Blair: I know. He did it. He did it. He got away. From this point on, his parents don't know anything about what he's up to. He has vanished. Chris McCandless has vanished. He gives himself a new name, Alexander Supertramp. 

Sarah: I always forget and love remembering that he re-christened himself, Alexander Supertramp. It's so great. I love the idea of being a Supertramp. This makes me happy. I also, I know we're going to get to this, but let me just point out that like the ending of Sean Penn’s Into the Wild. Sean Penn, a man who knows nothing of domestic abuse, ends with Chris in a vision hugging his nice, old dad William Hurt and crying, and it's like, mm. Anyway, not to spoil the story, but yeah. I have some notes.

Blair: But he is not hugging his parents and smiling right now, he has gone west, Alexander Supertramp has gone west, and he has a bunch of adventures. He goes to Lake Mead, he drives off the road down a riverbed to camp. He burns his money, makes a little pile of it. Then he gets caught in a flash flood. He abandons his car, he hitchhikes, he goes to Lake Tahoe, Sierra Nevadas. He hikes part of the PCT, the Pacific Crest Trail.
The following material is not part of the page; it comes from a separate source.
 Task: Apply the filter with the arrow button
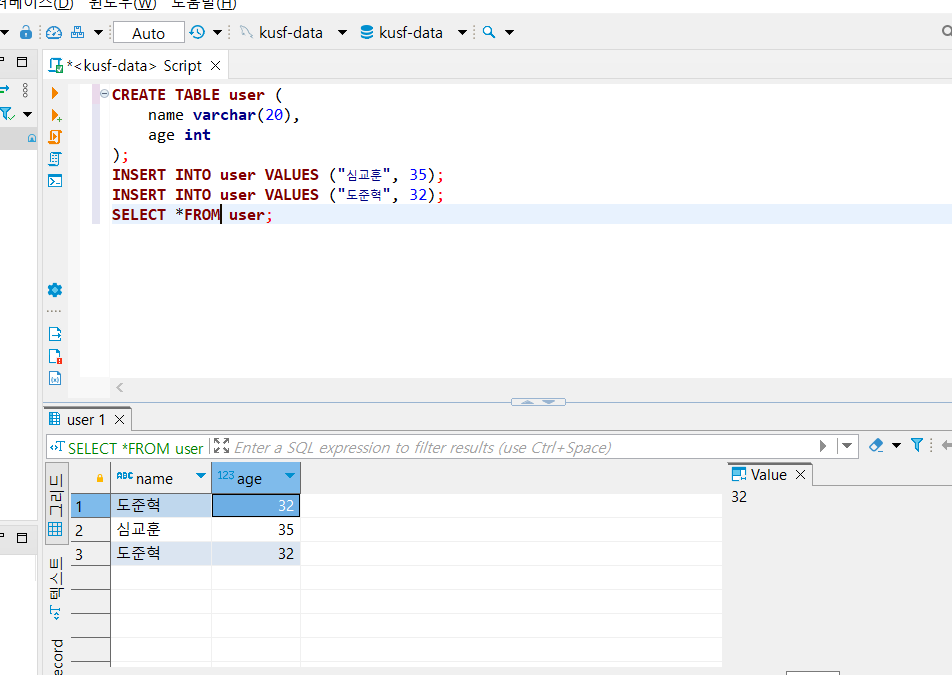(x=822, y=446)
Famously he paddles a canoe 400 miles down the Colorado River to the Gulf of Mexico. He slips over the border, gets stuck in a swamp, gets saved by some duck hunting guides. This man is living. 

While this is going on, his parents, Walt and Billie, hire a private detective to find him. The detective finds out that Chris has donated all the remainder of his college fund, around $24,000, to Oxfam. Clearly this is when the family knows without a doubt, he didn't want to be found. And the detective keeps trying to track him, but because Chris is always moving, he can never quite catch up. 

He goes to Las Vegas, he goes to Arizona. He works at a McDonald's where he even sets up a bank account at that point under the name Chris McCandless. He's working at different places. When he gets into town, he'll bury his money and then he digs it up again when he leaves.

Sarah: Just like someone in the Bible would do.

Blair: He buries his camera. That doesn't go so well. He works at a grain elevator in North Dakota for a guy named Wayne Westerberg. And here's how Westerberg described him, “He was the hardest worker I'd ever seen. Didn't matter what it was, he would do it. Hard physical labor, mucking rotten grain and dead rats out of the bottom of the hole. If he started a job, he'd finish it. It was almost a moral thing for him. He read a lot, used a lot of big words, sometimes he tried too hard to make sense of the world, to figure out why people were bad to each other so often. I tried to tell him it was a mistake to get too deep into that kind of stuff, but Alex got stuck on things. He always had to know the absolute right answer before he could go onto the next thing.” 

Sarah: I love that. 

Blair: While he's traveling while he's staying in these different places, Chris is making really deep connections with people. There are people who came to love him during this time, to love him like family, and who wanted him to stay with them. He never did. He would always move on. He would touch people's lives and move on. And then he'd send them postcards and he'd stay in touch. 

And the one thing he always talked about during this big journey is going to Alaska. That was his ultimate goal. So while he's doing all these things, working places, traveling, getting stuck in the Gulf of Mexico, all these things, he's thinking about Alaska. He's getting in shape. He's researching and asking people about living off the land. And finally the time has come for him to go north after two years of travel.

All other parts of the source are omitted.